• Work task: When you reach the line containing "Task: Open @Thomas_Astruc" in the entries below, start writing out each line exactly, and stop after the line containing "The height and".

• Record set:
★ ★ ★ ★ ★
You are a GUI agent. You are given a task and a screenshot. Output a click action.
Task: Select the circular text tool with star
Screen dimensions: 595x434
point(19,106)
★ ★ ★ ★ ★
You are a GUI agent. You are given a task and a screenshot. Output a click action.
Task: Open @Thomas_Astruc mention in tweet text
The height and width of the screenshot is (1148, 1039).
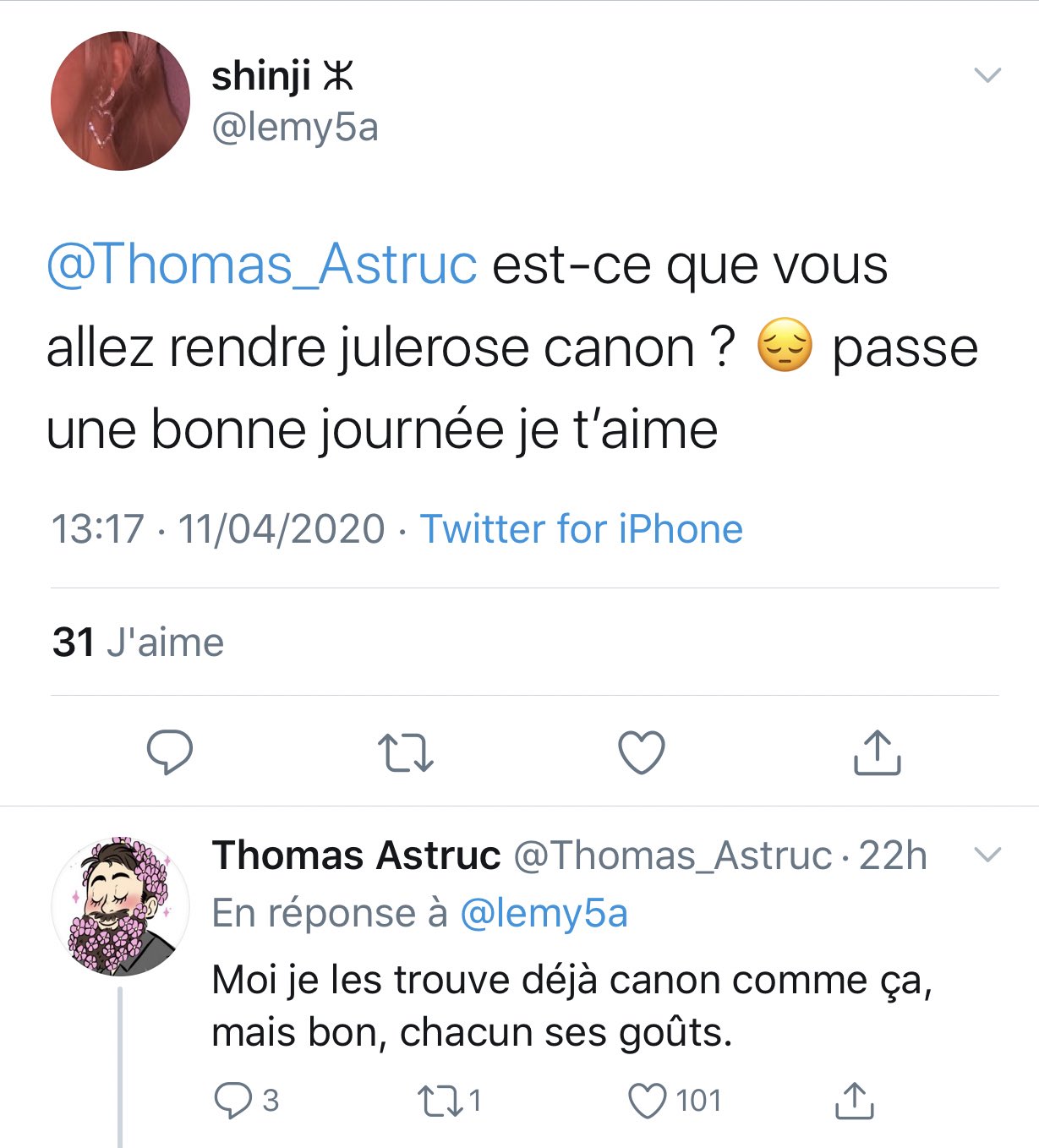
★ ★ ★ ★ ★
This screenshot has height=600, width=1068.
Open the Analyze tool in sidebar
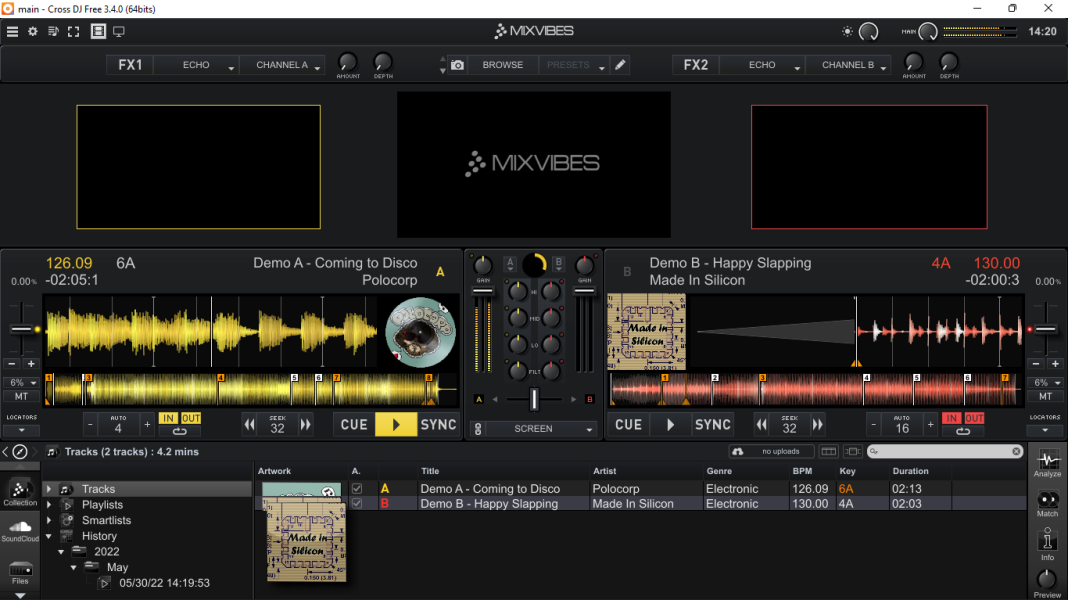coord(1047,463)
★ ★ ★ ★ ★
• Response box:
Task: Open @Thomas_Astruc mention in tweet text
The height and width of the screenshot is (1148, 1039).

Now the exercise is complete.